|Northern Australia Minister Madeleine King and Minister for Coal and Mines, Pralhad Joshi (Picture Credit: Twitter)|
Canberra: India and Australia on Monday agreed to build a stronger partnership in the field of critical minerals which are crucial for clean energy technologies such as batteries, electric vehicles, as well as mobile phones and computers.
Australia confirmed that it would commit the Australian Dollar (AUD) 5.8 million to the three-year India-Australia Critical Minerals Investment Partnership.
The deal comes following the first meeting between Resources and Northern Australia Minister Madeleine King and her Indian counterpart, the Minister for Coal and Mines, Pralhad Joshi.
Australia and India have strengthened cooperation on the development of critical minerals projects and supply chains since the election of the Anthony Albanese Government.
“Australia is a trusted supplier of resources and energy to India, and we can build on the success of those established supply chains as Australia’s critical minerals sector grows,” King said.
“Australia has the resources to help India fulfil its ambitions to lower emissions and meet the growing demand for critical minerals to help India’s space and defence industries, and the manufacture of solar panels, batteries and electric vehicles,” she added.
King said that Australia welcomed India’s strong interest and support for a bilateral partnership which will help advance critical minerals projects in Australia while diversifying global supply chains.
Meanwhile, the Indian minister said that India is among the fastest-growing economies in the world and there is huge scope for collaboration in the mineral sector. Technology transfer, knowledge-sharing and investment in critical minerals like lithium and cobalt are strategic to achieving clean energy ambitions.

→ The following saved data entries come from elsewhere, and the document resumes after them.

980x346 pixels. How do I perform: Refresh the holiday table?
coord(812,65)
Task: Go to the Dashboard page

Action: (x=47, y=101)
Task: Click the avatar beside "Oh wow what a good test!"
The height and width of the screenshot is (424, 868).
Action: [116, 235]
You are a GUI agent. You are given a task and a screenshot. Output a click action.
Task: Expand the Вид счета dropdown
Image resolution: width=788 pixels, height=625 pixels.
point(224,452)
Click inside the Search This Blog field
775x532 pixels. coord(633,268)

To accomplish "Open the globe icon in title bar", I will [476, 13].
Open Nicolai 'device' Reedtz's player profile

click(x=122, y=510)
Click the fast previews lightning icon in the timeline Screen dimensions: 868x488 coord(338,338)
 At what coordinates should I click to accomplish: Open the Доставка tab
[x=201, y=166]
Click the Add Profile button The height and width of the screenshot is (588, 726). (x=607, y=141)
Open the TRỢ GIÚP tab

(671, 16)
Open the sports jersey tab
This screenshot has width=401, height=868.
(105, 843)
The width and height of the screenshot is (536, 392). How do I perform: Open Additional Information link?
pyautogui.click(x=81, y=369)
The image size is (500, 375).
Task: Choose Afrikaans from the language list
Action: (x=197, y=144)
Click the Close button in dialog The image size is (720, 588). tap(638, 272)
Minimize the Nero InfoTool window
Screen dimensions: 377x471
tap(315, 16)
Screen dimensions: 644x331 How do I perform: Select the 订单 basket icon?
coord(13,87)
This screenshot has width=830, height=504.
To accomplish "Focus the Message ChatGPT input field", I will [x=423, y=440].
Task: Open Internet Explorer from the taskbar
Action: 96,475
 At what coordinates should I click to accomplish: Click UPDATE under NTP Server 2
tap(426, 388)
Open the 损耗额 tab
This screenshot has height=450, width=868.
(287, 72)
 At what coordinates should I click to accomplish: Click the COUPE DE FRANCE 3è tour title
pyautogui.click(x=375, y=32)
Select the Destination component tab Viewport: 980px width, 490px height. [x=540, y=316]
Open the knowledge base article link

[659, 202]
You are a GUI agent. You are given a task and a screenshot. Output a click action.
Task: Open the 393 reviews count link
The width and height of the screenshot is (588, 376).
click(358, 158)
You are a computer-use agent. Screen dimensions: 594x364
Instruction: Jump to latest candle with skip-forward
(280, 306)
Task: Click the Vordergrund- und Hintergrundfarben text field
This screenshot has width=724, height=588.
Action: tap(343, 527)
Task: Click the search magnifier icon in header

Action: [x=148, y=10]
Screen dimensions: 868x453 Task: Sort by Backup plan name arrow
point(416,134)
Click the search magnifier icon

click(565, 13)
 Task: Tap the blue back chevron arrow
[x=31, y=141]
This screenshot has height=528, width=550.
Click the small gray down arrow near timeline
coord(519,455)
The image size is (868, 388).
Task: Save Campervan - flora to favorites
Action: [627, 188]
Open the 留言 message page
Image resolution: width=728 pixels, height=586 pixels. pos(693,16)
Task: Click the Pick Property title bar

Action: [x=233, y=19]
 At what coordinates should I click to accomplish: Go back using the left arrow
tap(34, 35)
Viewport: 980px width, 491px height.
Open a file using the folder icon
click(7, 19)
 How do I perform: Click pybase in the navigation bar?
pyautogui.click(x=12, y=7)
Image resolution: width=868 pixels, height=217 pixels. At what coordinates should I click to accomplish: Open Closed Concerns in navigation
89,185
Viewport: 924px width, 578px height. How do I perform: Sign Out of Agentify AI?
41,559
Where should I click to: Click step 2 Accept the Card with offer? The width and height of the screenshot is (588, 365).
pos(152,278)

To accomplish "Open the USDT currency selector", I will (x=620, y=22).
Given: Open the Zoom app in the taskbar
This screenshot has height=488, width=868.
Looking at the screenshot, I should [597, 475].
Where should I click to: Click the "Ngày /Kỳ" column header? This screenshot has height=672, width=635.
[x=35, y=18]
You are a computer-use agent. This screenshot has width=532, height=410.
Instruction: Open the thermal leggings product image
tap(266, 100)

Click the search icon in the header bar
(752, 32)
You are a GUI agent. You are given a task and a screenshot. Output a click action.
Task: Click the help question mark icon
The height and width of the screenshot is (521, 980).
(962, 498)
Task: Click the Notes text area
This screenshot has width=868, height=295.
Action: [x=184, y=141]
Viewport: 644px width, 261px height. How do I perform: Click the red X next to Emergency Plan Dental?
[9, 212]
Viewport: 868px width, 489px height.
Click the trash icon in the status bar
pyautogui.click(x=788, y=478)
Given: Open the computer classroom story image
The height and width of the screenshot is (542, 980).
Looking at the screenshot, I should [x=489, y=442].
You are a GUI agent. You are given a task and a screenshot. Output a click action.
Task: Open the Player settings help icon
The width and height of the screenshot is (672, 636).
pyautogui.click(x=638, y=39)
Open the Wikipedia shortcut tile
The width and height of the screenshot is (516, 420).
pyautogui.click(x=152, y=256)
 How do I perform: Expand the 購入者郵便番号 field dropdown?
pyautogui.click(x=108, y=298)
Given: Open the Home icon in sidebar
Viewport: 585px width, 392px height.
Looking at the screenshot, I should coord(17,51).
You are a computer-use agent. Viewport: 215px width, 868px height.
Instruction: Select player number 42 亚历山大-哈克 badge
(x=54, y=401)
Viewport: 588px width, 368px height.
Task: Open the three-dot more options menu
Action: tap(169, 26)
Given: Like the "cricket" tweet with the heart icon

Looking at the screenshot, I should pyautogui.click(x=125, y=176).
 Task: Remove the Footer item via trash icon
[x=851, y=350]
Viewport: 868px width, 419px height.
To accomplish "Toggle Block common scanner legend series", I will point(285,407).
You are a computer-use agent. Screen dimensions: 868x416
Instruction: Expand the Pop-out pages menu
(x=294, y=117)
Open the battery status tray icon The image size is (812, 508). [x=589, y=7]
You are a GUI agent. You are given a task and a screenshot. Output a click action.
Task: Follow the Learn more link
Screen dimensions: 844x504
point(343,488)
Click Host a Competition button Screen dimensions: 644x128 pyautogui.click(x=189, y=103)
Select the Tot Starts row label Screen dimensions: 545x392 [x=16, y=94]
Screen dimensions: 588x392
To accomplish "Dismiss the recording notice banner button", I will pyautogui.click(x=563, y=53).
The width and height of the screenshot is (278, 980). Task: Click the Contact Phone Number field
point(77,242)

“We have recently signed an MoU between Khanij Bidesh India Ltd, and the Critical Minerals Facilitation Office (CMFO), Australia, which aims to ensure reliable supplies of Critical and Strategic Minerals to India,” he added.
Joshi further said that India and Australia are natural partners. Not only are both the nations rich in minerals, but the trade relations have witnessed robust growth in recent years, which can be leveraged for strengthening the economies of both countries.
He lauded Prime Minister Narendra Modi’s commitment to take the India-Australia relationship to new heights.
“The MoU includes joint due diligence in Lithium and Cobalt mineral assets of Australia. Both CMFO and the Indian JV KABIL will jointly fund the due diligence process with an initial total amount of USD 6 million. Once the due diligence is completed and potential projects are identified, we will explore investment opportunities through different methods as envisaged in the MoU,” said Joshi.
He also focussed on technology transfer, knowledge-sharing and investment in critical minerals like lithium and cobalt are strategic to achieving clean energy ambitions.
Australia hosts vast reserves of critical minerals, such as lithium and cobalt, which are crucial for clean energy technologies such as batteries and electric vehicles, as well as mobile phones and computers.
Following the talks, both ministers toured the Tianqi Lithium Refinery at Kwinana.
Joshi’s visit comes as the latest quarterly snapshot of Australia’s resources and energy forecasts ongoing strong demand for lithium and other critical minerals on the back of growing global demand for electric vehicles.
The June 2022 Resources and Energy Quarterly publication by the Department of Industry, Science and Resources, projects the value of Australia’s lithium exports will double from USD 4.1 billion in 2021-22 to USD 9.4 billion in 2023-24. Lithium exports were worth only USD 1.1 billion in 2020-21, read King’s press release.
The deal comes amid growing global demand for electric vehicles and clean energy technology.
The Albanese Government has a long-standing commitment to building a stronger relationship with India. The Government has committed to an update of the 2018 India Economic Strategy, an annual India-Australia Economic Dialogue, and developing Indian language capabilities in Australia, added the release.